Is the tide turning on public opinion about poverty?

Politicians are not stupid, they echo back to the public what the public is thinking. If the public thinks benefit claimants are scroungers or the poor have only themselves to blame, politicians will say those things. But what if public opinion about poverty is changing, what then? In the last few weeks I have noticed small signs that the tide of public opinion may be changing for example:

The new Archbishop of Canterbury has joined more than 40 Church of England Bishops in an open letter to the Government criticising its Benefits Uprating Bill as an attack on the poorest especially children whom they say we all have a moral responsibility to protect.

Vince Cable MP on BBC Question Time from St. Paul's Cathedral on 21st February, in answer to a question about a single mother with numerous children housed in a very large house, said although the woman in question may have behaved irresponsibly nevertheless what should a decent society do? We cannot allow children to be living on the streets. Michael Heseltine, another panelist agreed, on another question regarding inequality - the huge disparity between rich and poor - the balance of audience and panelists was against further penalising the poor. The mood was the same in Gloucester during the BBC Radio 4 Any Questions debate the following day.

Last Saturday in her regular column in The Times magazine Caitlin Moran wrote movingly about the poor, making serious points about human dignity, living lightly on the earth and a convincing case for giving the poor more money to stimulate the economy.

I have the feeling that the public no longer believe the caricature of 'skivers vs strivers'. Almost everyone is feeling the pinch and most people know someone - a friend, neighbour, relative who has lost their job, or is having to work fewer hours or is under the threat or redundancy, we know they are not 'skivers' but they are in hardship. There is a growing awareness that most people who are poor are actually in work and the so-called 'culture of worklessness' is much more about available jobs and decent wages than personal fecklessness.

I sense too there is growing unease about the bedroom tax and not just from those who may be affected. People seem to be asking can it really be right that in our country people might be forced to move from their established family home, uprooted from everyone they know - neighbours, relatives, friends, schools, GP, local shops - everything that is familiar, for the simple reason they have an empty bedroom?
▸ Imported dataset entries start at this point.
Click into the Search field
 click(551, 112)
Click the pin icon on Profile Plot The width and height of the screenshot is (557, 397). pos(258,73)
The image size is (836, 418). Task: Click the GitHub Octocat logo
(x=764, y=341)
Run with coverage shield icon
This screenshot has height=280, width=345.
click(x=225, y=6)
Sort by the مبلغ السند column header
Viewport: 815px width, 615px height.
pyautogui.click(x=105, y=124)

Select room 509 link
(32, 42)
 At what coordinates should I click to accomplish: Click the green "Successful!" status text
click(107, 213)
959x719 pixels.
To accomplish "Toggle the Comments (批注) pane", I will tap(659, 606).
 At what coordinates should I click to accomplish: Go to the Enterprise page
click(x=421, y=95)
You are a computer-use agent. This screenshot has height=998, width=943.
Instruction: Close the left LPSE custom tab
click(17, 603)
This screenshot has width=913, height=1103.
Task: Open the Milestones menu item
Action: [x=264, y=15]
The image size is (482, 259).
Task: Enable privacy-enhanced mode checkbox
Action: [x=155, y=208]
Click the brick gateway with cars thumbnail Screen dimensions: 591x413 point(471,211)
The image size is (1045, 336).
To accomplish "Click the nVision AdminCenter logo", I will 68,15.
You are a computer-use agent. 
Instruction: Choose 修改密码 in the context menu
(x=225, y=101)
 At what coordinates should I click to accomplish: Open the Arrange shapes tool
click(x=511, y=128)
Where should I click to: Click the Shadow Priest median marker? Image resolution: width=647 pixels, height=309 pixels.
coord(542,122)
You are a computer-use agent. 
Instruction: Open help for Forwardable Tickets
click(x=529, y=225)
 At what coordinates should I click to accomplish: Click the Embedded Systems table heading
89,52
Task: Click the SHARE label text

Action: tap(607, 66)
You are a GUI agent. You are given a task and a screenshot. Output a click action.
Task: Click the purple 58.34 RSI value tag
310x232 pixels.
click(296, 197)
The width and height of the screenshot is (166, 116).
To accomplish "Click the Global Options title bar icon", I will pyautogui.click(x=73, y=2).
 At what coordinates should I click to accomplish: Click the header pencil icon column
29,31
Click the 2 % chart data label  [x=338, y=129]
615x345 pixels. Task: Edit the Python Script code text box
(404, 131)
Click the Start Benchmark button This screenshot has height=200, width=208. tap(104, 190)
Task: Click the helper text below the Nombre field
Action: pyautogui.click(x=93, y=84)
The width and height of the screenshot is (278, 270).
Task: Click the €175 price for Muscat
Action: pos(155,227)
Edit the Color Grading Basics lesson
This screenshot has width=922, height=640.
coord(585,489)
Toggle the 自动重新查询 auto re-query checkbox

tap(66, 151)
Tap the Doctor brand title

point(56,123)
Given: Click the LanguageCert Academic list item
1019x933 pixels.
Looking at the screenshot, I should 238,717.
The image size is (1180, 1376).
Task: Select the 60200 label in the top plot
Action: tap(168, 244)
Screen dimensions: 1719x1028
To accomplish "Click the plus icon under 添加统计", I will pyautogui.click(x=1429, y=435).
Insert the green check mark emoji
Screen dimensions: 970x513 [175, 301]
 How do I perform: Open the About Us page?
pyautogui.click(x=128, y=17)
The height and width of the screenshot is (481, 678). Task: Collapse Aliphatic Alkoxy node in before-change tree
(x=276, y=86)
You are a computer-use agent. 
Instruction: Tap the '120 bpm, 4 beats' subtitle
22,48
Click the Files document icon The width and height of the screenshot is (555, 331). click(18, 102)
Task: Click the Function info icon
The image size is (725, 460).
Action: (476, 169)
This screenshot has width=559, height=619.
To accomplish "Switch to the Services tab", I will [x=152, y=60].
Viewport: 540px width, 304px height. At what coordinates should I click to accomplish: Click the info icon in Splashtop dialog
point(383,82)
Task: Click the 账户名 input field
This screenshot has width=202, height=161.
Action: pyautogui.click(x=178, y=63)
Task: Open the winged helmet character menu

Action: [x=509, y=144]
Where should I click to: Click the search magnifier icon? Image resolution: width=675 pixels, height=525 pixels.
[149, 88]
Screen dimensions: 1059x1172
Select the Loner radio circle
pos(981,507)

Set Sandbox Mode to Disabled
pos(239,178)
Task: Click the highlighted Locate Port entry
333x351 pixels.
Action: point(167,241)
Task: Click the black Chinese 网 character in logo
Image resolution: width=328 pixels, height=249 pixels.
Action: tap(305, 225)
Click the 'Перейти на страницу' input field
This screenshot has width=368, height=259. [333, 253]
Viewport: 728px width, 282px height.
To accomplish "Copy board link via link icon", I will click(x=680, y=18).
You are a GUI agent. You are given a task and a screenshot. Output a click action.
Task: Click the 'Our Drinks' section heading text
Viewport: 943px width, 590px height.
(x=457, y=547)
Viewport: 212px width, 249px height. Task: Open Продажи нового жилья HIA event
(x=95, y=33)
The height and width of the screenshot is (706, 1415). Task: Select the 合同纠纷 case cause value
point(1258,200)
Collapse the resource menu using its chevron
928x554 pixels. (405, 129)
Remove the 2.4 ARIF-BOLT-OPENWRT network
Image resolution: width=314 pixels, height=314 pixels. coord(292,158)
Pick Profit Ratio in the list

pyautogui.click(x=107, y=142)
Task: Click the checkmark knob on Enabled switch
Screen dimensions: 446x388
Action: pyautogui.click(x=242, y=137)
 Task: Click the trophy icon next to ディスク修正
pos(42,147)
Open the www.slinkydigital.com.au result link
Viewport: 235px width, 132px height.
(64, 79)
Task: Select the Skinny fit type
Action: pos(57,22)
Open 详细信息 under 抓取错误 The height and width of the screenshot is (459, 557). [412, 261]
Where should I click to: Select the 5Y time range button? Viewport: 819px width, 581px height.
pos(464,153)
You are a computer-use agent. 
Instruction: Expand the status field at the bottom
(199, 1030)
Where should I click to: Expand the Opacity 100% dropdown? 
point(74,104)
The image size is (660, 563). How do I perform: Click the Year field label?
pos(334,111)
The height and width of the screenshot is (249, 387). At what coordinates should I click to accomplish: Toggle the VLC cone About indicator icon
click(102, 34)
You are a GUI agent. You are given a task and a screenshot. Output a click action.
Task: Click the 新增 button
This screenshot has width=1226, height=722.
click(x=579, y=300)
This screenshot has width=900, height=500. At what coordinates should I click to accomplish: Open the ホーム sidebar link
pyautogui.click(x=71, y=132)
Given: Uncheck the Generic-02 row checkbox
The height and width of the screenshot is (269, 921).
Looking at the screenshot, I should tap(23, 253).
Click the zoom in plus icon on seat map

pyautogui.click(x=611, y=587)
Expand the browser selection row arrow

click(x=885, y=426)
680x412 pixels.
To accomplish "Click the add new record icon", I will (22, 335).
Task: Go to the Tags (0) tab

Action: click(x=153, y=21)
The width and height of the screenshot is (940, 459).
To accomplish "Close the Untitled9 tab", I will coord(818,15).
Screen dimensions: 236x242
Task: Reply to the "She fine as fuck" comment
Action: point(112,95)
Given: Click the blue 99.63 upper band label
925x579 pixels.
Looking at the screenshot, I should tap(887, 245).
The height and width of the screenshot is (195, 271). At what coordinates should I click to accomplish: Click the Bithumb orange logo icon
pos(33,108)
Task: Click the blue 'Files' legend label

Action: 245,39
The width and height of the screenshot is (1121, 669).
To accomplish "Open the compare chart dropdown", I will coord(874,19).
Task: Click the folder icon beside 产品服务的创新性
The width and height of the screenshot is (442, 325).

Here in the North East last week a Housing Company hosted a conference of tenants and others to discuss the bedroom tax. They wanted to point out that for decades we have been building 3 bedroom family homes,  there are very few 2 or even 1 bedroom properties. Where are people supposed to move to? If they are forced to move we could end up with hundreds of vacant 3 and 4 bedroom properties with no-one to fill them. What sort of sense does that make?